O corpo ficará em câmara ardente no Grande Palácio, em Banguecoque, e o funeral será realizado "com as mais altas honras, de acordo com a tradição real", acrescentou o Gabinete da Casa Real.

Conhecida na Tailândia como princesa Bha, a única filha do primeiro casamento do rei Maha Vajiralongkorn estava internada desde que adoeceu subitamente em dezembro de 2022. O palácio informou que a princesa sofria de uma infeção por micoplasma, uma infeção bacteriana geralmente associada à pneumonia.
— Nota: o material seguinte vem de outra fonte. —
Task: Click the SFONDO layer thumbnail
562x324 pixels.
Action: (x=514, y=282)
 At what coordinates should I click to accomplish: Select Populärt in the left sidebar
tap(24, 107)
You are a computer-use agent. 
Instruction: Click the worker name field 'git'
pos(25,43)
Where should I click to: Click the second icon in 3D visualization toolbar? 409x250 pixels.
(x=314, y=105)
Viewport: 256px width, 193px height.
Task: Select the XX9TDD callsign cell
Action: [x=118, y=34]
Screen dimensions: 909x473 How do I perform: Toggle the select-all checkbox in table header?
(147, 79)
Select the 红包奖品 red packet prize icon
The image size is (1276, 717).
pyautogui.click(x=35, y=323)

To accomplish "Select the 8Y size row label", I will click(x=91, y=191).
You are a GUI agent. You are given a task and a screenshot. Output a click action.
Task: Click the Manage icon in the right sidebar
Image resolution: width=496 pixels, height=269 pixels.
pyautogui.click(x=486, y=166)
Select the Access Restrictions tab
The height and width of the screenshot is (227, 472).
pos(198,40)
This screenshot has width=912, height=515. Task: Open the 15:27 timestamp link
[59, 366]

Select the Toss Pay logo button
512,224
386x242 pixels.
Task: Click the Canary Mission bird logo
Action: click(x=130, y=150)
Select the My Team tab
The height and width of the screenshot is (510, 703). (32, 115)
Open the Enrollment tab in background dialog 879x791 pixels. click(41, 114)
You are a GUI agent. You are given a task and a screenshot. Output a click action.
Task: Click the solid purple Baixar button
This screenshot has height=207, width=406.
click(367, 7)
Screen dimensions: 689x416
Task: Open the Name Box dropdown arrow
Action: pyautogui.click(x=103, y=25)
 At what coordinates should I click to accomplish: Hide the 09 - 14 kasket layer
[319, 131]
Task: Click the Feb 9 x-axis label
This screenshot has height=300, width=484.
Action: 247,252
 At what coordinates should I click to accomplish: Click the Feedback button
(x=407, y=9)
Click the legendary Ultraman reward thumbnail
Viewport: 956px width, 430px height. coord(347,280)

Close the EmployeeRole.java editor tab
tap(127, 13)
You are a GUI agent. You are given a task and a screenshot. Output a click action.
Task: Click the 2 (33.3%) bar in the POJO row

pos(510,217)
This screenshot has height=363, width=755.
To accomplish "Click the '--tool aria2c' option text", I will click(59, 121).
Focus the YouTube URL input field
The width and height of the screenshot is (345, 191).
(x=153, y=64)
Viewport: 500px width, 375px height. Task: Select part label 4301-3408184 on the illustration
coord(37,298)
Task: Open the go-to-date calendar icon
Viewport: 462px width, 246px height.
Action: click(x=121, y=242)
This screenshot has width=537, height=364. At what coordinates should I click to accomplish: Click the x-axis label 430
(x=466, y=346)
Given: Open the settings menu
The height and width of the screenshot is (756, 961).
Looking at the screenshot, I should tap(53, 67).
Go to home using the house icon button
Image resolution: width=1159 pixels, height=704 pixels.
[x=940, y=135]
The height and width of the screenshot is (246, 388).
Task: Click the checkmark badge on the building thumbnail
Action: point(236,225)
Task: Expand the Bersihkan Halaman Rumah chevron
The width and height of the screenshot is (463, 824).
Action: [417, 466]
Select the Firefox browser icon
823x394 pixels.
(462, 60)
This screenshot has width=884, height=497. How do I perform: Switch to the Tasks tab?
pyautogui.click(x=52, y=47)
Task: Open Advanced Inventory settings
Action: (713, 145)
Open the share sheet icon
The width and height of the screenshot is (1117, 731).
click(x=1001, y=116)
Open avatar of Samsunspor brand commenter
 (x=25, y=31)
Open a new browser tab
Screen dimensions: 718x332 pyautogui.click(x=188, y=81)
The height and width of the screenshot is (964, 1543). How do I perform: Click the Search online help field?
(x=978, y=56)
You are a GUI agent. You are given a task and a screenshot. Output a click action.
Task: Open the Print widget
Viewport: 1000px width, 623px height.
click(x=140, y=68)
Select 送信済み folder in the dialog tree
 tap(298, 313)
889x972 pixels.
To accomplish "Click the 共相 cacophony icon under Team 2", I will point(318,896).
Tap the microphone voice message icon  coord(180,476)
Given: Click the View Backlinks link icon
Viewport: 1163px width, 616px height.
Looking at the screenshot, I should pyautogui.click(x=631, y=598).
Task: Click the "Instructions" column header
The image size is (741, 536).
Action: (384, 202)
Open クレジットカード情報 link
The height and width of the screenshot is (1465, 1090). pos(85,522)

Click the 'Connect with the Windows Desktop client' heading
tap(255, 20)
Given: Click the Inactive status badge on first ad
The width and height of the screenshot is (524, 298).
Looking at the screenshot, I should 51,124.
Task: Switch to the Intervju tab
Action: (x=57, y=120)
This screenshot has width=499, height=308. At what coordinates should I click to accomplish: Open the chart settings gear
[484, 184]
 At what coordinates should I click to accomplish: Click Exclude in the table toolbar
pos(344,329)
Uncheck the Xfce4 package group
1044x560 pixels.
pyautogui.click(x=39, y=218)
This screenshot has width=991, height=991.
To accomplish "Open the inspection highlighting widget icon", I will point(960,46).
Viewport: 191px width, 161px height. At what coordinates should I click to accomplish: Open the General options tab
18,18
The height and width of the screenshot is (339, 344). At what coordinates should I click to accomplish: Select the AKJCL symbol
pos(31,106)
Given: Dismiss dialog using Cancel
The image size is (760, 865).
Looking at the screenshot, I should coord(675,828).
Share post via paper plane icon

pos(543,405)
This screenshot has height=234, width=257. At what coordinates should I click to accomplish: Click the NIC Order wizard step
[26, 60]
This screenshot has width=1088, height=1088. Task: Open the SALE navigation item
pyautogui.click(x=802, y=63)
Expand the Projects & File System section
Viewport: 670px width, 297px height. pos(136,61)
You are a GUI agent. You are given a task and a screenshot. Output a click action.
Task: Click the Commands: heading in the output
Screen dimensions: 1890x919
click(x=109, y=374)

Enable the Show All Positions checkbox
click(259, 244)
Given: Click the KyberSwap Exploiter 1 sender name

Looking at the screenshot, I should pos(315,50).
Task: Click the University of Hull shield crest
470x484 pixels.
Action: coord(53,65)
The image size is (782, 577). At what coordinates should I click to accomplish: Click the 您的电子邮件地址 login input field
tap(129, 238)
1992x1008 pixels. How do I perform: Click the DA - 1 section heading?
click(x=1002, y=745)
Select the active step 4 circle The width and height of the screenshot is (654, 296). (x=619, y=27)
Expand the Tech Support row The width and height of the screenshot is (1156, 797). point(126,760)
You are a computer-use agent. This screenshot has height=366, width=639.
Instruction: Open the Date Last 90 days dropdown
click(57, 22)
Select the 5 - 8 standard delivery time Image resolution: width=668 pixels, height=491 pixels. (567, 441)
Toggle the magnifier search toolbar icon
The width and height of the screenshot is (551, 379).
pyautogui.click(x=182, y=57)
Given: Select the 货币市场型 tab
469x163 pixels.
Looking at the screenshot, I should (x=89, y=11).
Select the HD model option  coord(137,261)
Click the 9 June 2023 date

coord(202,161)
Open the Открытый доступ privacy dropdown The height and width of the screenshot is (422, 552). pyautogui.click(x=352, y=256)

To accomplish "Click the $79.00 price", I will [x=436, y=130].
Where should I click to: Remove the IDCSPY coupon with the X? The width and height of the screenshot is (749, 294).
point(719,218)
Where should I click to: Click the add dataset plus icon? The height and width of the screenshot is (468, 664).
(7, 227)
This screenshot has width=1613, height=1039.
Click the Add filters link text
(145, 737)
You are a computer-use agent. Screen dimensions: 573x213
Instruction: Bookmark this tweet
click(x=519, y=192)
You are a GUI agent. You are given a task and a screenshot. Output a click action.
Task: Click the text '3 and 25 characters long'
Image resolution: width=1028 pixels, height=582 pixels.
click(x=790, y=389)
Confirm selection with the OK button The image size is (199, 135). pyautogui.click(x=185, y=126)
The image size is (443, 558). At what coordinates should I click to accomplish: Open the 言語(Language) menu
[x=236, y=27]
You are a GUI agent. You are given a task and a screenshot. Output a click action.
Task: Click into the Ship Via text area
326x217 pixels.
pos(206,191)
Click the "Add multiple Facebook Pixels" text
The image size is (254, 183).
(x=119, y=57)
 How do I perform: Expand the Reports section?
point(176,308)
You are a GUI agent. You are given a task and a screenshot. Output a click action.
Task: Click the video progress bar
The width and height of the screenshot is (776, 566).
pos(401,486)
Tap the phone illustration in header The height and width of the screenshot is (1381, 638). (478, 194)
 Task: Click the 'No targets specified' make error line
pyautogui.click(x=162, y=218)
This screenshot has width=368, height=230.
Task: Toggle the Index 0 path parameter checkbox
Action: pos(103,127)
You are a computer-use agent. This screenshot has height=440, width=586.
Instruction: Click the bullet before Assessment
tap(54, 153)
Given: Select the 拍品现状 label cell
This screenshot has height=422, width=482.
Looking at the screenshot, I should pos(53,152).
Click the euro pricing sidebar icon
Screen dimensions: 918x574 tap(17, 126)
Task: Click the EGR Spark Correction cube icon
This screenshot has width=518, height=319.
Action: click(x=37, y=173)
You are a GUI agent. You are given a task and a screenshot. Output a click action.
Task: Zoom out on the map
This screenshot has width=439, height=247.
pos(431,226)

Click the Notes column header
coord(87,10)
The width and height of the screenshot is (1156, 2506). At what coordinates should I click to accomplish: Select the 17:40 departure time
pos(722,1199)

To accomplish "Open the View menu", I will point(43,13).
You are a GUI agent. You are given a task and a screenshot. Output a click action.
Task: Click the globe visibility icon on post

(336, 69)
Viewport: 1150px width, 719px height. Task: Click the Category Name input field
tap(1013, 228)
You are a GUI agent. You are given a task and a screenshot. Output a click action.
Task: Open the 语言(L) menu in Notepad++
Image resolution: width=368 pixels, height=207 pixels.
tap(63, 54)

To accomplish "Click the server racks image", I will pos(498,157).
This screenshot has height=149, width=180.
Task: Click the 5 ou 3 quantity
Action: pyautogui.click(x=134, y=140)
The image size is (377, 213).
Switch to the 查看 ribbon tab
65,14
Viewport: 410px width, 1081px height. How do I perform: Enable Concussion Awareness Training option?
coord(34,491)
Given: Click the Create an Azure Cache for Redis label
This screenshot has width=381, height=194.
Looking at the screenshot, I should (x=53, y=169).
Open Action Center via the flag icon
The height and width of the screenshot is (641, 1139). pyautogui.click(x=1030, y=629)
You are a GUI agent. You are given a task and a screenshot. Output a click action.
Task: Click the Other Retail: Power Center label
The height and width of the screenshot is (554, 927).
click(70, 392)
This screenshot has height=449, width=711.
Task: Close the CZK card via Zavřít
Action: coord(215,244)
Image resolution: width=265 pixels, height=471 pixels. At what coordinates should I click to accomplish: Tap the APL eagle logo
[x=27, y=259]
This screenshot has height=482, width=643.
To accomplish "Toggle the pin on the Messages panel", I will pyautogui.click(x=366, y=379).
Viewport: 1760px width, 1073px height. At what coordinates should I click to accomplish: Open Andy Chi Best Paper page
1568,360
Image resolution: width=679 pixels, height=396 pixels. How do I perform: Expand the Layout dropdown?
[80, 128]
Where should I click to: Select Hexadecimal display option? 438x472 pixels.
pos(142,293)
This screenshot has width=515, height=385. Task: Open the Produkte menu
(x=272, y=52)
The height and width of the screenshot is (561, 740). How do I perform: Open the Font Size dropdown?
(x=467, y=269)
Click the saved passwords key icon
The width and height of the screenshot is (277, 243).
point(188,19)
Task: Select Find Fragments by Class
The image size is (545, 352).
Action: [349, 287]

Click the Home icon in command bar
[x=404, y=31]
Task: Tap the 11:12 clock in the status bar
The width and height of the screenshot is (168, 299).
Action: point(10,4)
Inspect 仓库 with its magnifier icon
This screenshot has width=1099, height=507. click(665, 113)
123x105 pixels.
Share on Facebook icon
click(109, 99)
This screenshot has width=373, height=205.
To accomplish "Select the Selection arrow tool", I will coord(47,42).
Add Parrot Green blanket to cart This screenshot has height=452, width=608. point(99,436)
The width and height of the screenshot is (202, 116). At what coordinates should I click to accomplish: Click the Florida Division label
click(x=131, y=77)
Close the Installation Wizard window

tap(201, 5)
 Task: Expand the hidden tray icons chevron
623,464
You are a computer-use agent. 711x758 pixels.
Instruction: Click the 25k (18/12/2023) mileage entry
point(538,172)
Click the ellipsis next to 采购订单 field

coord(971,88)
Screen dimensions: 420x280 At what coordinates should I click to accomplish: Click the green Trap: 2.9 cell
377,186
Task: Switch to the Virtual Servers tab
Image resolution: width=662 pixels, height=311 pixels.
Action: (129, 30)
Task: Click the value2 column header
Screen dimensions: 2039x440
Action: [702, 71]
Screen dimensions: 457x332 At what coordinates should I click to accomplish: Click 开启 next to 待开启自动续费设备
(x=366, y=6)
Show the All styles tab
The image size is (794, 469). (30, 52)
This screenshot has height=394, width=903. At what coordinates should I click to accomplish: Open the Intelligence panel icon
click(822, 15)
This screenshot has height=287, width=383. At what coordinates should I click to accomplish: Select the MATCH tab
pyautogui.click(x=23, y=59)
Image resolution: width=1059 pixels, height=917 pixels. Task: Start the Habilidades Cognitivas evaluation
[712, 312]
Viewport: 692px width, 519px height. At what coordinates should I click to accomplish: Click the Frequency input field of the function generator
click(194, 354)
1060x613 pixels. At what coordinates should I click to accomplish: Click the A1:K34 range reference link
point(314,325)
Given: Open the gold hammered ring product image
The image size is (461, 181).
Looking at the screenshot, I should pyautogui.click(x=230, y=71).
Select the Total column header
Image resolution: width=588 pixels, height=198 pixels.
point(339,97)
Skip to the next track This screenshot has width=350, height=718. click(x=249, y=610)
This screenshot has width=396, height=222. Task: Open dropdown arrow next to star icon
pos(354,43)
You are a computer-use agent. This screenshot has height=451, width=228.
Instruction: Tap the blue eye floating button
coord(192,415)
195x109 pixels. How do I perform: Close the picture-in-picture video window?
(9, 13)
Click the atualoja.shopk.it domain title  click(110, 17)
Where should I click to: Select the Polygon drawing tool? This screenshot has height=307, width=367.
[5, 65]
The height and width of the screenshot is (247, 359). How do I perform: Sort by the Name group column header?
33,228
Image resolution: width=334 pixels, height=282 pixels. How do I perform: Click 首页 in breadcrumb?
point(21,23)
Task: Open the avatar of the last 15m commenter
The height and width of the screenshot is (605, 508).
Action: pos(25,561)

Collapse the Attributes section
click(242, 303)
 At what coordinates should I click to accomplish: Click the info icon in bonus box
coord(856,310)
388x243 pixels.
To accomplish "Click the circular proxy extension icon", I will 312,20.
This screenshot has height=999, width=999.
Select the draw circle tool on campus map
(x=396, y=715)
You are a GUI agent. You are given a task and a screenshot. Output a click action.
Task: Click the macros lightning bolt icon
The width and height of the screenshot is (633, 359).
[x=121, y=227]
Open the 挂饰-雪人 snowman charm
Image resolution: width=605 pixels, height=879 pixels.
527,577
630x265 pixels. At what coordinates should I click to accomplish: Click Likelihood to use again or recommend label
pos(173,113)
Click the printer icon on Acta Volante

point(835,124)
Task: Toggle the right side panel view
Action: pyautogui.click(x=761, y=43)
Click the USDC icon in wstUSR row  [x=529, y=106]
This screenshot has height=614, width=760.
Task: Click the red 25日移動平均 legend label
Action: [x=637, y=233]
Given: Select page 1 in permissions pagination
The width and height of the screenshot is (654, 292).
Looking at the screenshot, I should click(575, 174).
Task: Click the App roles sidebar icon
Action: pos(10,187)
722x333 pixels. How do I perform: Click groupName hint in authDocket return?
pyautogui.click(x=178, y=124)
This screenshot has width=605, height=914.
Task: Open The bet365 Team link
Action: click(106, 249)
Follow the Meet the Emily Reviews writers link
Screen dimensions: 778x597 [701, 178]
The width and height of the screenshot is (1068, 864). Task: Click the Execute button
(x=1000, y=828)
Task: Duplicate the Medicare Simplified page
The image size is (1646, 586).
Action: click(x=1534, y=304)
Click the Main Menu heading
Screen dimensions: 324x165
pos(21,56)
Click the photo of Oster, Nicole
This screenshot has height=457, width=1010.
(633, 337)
"Esta perda não é apenas uma notícia triste comunicada ao povo, mas uma dor imensurável no coração de toda a nação", afirmou o primeiro-ministro, Anutin Charnvirakul, num discurso televisivo.

Referiu que a princesa era "o orgulho da Tailândia" e que "o seu compromisso em construir uma sociedade de bondade, justiça e igualdade permanecerá para sempre como um legado moral para o país, uma luz orientadora para gerações de tailandeses".

A princesa trabalhou como procuradora e diplomata antes de adoecer. 1 de novembro de 2020.
A princesa trabalhou como procuradora e diplomata antes de adoecer. 1 de novembro de 2020. AP Photo

Bajrakitiyabha estudou Direito na Universidade de Thammasat, obtendo posteriormente um mestrado e um doutoramento na mesma área na Universidade Cornell, nos Estados Unidos.

A sua tese de doutoramento incidiu sobre a proteção dos direitos dos arguidos, tendo-se posteriormente dedicado à defesa das condições de vida das reclusas e à promoção de iniciativas de combate à violência contra as mulheres.

Como resultado desses esforços, a Assembleia Geral das Nações Unidas adotou as "Regras de Banguecoque" sobre os cuidados e as condições de detenção das mulheres, tendo sido mais tarde criado em seu nome um programa de intercâmbio de juristas entre a Tailândia e a Universidade de Cornell.

Após um breve período na Missão da Tailândia junto da ONU, em Nova Iorque, regressou ao seu país, onde trabalhou como procuradora do Ministério Público. Retomou a carreira diplomática ao ser nomeada embaixadora da Tailândia na Áustria entre 2012 e 2014, antes de regressar ao seu país para se dedicar às questões da justiça penal.

O académico tailandês Pavin Chachavalpongpun, conhecido pelas suas críticas à monarquia, recordou um encontro com a princesa em Singapura, descrevendo-a como alguém que "tratava todos os funcionários públicos com gentileza e respeito".

No Hospital Chulalongkorn, onde Bajrakitiyabha estava a ser tratada, reuniram-se, esta sexta-feira, pessoas enlutadas para lhe prestarem homenagem, algumas segurando retratos da princesa falecida.